Work instruction 1 :: Write out the portion of the DBSQL warehouse upgrade thread starting with "[Feature]: Upgrade DBSQL" and going on through "small problem here.".
Work instruction 2 :: In the DBSQL warehouse upgrade thread, what does the thread say must be combined with the upgrade of DBSQL Warehouses in order to upgrade the SQL Queries?
Work instruction 3 :: Take up the thread on upgrading DBSQL warehouses after its last message and carry it forward.

[Feature]: Upgrade DBSQL Warehouses
Upstream dependencies:
- https://github.com/databrickslabs/ucx/issues/670
TODO:
- [ ] Set the default CATALOG to the new workspace catalog for DBSQL
- [ ] Update all the warehouses to enable Unity Catalog
- [ ] Remove the Instance Profile from the Warehouse if possible
- [ ] [optional] Enable Serverless
Rollback:
- [ ] Either modify queries to use 3 level namespace or revert Warehouse to disable UC
Should be a separate command line command
So I see a small problem here.
If we allow a customer to modify the default database/catalog when sync'ing tables (which we should), this will not be a useful step as queries will break if we set a single catalog default...
We will have to combine the upgrade of DBSQL Warehouses with some code analysis tooling to upgrade the SQL Queries.
Currently this can works on notebook cells, but we can expand it to work on queries as well!
@zpappa please create fine-grained issues for "code migration" from problem perspective, not UI. Focus on full headless automation and not a UI
The problem with headless things is that they lack intelligence clearly. If the headless automation leaves things in a broken state, it provides no value.

Listed entries ::
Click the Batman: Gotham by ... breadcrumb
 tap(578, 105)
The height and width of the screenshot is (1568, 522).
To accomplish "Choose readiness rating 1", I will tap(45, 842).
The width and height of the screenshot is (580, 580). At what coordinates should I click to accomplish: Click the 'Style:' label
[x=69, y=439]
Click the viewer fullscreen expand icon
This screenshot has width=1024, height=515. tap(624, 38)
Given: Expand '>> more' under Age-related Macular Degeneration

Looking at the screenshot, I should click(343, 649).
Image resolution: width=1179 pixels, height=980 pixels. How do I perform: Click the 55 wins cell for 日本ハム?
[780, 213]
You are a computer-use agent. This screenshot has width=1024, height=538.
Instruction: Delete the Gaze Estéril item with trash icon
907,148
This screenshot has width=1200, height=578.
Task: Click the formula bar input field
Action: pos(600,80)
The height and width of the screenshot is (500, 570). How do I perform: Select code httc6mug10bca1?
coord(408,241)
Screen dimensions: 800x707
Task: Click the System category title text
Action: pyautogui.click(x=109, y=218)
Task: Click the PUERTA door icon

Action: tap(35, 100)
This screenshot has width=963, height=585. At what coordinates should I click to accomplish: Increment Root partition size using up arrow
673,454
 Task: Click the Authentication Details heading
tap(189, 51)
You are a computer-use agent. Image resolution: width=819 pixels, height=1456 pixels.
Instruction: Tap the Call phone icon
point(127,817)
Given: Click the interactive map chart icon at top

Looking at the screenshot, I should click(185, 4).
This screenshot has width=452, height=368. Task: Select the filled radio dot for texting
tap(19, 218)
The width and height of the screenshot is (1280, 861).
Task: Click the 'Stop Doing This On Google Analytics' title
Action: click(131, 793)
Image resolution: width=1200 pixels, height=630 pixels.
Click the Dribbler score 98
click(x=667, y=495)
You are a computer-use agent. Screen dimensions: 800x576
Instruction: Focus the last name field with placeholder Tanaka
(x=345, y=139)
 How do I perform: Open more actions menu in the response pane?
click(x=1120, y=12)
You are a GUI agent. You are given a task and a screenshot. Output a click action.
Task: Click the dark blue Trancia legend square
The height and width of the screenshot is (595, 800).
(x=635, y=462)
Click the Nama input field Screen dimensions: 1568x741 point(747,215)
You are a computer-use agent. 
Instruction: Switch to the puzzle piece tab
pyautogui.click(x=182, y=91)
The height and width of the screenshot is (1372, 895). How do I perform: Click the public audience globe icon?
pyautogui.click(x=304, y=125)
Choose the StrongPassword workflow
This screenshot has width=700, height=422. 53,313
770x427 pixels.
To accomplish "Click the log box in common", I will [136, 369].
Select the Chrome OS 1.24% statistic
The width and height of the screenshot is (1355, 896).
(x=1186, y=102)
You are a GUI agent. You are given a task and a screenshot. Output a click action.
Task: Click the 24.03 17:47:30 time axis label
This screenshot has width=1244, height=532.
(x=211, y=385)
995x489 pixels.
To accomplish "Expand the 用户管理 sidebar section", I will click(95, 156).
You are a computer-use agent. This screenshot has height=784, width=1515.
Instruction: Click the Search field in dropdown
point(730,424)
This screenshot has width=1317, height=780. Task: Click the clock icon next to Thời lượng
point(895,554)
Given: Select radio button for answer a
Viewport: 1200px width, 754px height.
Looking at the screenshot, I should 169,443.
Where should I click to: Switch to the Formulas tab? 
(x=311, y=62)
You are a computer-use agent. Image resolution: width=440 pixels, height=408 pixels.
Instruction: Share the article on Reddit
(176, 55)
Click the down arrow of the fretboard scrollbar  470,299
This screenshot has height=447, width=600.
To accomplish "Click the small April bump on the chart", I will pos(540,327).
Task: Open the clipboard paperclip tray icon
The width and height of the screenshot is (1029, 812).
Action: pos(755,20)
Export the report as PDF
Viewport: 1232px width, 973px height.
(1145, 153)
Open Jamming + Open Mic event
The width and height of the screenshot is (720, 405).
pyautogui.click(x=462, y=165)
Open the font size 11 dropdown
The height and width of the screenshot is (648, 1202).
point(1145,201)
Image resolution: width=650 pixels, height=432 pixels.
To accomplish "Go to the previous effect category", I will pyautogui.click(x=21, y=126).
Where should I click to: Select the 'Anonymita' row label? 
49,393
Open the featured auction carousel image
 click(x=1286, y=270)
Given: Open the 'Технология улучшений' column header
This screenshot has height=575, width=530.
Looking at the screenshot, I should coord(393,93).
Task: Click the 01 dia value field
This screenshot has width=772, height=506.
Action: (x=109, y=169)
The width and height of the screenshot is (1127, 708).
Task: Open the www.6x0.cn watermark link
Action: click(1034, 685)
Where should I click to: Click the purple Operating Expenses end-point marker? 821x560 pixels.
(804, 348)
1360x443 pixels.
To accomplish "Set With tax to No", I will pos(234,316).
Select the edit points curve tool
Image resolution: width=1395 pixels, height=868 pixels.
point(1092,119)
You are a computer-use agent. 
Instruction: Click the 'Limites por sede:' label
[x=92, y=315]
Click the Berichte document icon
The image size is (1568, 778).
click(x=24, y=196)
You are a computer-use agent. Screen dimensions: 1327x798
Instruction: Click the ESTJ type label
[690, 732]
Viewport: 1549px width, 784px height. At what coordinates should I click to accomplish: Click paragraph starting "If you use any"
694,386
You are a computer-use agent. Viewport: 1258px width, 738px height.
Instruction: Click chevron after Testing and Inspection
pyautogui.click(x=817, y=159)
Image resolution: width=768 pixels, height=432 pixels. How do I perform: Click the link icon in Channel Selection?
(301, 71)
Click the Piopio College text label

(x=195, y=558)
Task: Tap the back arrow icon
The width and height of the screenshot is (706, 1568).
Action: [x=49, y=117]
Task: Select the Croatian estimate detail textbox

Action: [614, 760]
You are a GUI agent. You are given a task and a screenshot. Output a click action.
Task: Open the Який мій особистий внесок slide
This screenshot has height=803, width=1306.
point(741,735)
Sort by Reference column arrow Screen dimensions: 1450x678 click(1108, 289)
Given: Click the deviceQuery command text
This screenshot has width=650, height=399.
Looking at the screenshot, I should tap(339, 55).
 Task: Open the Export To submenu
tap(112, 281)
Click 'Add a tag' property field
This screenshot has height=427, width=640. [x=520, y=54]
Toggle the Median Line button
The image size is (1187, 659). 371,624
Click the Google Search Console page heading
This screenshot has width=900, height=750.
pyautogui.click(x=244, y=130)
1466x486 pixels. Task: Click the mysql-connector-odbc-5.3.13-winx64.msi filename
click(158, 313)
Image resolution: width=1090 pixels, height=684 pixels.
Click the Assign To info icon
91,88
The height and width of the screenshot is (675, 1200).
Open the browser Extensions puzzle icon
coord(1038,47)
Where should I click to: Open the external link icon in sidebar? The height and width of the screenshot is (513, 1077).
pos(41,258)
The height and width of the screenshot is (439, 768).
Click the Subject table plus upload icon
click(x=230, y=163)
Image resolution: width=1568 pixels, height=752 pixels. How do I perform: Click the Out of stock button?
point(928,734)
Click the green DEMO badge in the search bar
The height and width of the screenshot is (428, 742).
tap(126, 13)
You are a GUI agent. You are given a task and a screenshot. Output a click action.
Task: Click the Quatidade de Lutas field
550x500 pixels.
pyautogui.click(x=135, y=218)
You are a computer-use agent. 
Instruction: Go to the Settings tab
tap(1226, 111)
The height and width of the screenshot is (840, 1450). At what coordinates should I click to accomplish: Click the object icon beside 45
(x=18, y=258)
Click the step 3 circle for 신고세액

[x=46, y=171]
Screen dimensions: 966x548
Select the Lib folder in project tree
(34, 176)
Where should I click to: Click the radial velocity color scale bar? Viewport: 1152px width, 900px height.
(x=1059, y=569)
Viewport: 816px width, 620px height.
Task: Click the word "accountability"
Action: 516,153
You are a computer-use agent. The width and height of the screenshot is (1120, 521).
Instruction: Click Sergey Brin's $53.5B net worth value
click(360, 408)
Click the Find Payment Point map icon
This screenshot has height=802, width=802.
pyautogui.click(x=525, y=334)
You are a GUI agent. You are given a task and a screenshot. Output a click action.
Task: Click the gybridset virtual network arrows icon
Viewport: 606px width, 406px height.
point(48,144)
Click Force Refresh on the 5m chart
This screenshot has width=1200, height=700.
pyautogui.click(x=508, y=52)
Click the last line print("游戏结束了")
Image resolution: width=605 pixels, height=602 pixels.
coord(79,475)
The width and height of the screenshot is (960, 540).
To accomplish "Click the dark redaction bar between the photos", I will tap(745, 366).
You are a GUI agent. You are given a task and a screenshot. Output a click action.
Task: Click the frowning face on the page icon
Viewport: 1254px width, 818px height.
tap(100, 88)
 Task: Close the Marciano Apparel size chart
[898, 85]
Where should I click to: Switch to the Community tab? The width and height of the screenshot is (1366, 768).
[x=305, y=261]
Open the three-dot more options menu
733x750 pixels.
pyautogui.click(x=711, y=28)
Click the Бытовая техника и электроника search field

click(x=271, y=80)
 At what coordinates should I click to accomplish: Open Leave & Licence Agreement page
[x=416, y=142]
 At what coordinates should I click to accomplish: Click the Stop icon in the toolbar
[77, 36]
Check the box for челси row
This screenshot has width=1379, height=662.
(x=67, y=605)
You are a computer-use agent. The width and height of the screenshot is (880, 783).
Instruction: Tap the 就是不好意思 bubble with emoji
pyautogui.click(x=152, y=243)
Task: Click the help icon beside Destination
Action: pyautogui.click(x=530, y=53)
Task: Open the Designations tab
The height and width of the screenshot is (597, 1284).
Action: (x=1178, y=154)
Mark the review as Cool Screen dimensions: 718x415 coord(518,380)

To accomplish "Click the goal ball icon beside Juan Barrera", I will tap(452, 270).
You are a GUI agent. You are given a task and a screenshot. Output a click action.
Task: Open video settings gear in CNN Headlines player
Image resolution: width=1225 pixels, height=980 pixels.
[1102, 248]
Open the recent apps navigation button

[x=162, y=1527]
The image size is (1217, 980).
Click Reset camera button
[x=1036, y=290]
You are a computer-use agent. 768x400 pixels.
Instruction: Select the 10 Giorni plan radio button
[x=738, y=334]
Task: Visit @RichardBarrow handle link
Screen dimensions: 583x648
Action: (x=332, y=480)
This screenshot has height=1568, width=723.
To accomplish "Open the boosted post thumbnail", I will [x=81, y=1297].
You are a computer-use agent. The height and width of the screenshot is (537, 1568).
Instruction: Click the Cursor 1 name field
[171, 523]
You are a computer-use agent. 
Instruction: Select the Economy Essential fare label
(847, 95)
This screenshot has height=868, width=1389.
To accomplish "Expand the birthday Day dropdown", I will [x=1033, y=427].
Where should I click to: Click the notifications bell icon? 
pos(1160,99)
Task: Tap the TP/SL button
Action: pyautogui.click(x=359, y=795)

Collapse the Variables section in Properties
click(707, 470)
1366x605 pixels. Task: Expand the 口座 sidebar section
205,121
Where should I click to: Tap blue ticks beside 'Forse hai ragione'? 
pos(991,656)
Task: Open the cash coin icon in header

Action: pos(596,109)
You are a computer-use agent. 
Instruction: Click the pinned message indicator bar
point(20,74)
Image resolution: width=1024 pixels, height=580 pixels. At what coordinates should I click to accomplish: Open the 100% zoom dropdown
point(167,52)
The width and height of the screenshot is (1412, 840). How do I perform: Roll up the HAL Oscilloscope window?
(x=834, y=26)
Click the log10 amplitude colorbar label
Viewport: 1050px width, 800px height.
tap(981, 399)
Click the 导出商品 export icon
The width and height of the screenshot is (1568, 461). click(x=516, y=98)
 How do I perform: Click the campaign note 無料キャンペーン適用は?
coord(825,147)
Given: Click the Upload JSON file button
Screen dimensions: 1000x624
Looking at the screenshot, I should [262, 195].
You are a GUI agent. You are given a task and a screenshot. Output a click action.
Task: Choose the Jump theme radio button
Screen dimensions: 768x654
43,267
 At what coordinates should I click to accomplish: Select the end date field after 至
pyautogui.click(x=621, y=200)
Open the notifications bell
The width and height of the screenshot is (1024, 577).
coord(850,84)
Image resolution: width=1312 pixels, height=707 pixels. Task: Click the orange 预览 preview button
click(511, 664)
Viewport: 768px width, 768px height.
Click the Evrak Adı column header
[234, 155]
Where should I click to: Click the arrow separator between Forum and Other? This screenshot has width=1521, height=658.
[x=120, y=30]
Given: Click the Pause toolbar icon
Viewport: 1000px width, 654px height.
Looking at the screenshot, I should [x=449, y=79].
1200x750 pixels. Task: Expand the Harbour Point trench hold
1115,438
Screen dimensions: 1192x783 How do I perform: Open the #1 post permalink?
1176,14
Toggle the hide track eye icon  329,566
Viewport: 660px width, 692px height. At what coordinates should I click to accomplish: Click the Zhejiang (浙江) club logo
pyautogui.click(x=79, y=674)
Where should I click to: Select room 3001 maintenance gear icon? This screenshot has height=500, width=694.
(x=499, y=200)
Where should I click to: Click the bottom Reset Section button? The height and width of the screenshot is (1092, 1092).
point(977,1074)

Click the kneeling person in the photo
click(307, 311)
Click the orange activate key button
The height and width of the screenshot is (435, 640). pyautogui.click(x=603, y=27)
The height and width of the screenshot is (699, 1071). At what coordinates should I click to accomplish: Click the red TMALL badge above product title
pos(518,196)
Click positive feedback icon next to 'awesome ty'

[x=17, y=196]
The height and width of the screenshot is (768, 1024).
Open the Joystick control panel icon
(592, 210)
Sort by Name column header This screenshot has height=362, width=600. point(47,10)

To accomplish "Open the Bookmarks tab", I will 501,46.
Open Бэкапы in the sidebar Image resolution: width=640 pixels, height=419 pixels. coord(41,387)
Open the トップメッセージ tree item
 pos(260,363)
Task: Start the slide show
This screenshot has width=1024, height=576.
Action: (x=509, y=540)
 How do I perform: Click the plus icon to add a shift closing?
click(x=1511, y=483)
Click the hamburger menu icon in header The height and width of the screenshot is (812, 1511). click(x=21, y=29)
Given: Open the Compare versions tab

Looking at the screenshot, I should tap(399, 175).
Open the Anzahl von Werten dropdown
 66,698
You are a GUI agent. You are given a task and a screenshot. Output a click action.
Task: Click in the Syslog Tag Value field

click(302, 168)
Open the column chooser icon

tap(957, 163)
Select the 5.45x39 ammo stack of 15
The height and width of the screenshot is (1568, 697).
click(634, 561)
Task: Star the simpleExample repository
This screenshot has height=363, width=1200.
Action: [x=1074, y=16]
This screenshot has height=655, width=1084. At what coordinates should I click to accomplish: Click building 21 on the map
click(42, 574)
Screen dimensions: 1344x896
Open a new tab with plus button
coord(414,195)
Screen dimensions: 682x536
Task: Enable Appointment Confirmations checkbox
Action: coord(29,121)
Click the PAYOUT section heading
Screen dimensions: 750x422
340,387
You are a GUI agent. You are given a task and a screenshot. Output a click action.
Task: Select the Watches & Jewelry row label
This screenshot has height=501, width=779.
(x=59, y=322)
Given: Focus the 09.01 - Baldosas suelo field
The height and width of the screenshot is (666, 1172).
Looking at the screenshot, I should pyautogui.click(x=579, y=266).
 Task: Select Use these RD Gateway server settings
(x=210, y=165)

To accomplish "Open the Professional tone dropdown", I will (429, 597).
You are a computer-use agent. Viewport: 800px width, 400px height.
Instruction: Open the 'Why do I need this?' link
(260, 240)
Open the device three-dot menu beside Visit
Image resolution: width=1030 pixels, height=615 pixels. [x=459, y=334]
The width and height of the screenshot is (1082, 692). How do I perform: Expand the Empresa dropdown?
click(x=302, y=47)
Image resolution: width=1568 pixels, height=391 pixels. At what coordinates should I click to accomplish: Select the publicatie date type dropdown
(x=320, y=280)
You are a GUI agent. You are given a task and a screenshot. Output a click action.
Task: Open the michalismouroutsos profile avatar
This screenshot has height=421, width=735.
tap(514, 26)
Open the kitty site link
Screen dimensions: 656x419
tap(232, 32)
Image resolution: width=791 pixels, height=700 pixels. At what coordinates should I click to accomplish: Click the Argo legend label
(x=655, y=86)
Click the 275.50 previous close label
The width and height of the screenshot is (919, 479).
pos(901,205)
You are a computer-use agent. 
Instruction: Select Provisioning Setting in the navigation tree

Response box 1 ::
[Feature]: Upgrade DBSQL Warehouses
Upstream dependencies:
- https://github.com/databrickslabs/ucx/issues/670
TODO:
- [ ] Set the default CATALOG to the new workspace catalog for DBSQL
- [ ] Update all the warehouses to enable Unity Catalog
- [ ] Remove the Instance Profile from the Warehouse if possible
- [ ] [optional] Enable Serverless
Rollback:
- [ ] Either modify queries to use 3 level namespace or revert Warehouse to disable UC
Should be a separate command line command
So I see a small problem here.

Response box 2 :: Some code analysis tooling.

Response box 3 ::
The only way this is valuable is if catalog migration was 1:1 from hive->workspace catalog. If we assume that, we should ask if is this worth even solving.
OK, I started to look into this... first issue is that the REST API is NOT supporting the toggling of Unity Catalog support. Same is true then by extension for the Databricks SDK, but that is to be expected. The UI is using a field that the REST API is not supporting (yet, I presume).
@zpappa do you have the issue created for the "code migration"? I have customers asking helps to change the 2 level namespace to 3 level namespace in their queries and view definitions. I saw some regex based match and replace solutions, but I feel it's hard to cover all the cases. I'm thinking a query profile log based solution to detect all tables referenced in the query and replace them with the corresponding UC tables.
If implementing this issue, consider adding a tag as mentioned in #2073
I've been doing some work on this, and to consolidate the discussion above somewhat:
- The Databricks SDK is being updated to support the
disable_ucproperty needed to toggle UC support on and off for a SQL Warehouse. (PR #2230 demonstrates that the property is present and works, but we don't want to maintain such a workaround.) - SQL Warehouses don't have their own default catalog configuration: they use the default catalog that has been assigned to the workspace using metastore assignment. As such this can be changed but it's an all-or-nothing situation and affects the entire workspace (including UCX itself, as #2207 hints at.) The default catalog for upgraded workspaces is (for compatibility)
hive_metastore.
I've just created #2231 to cover changing the default catalog for a workspace.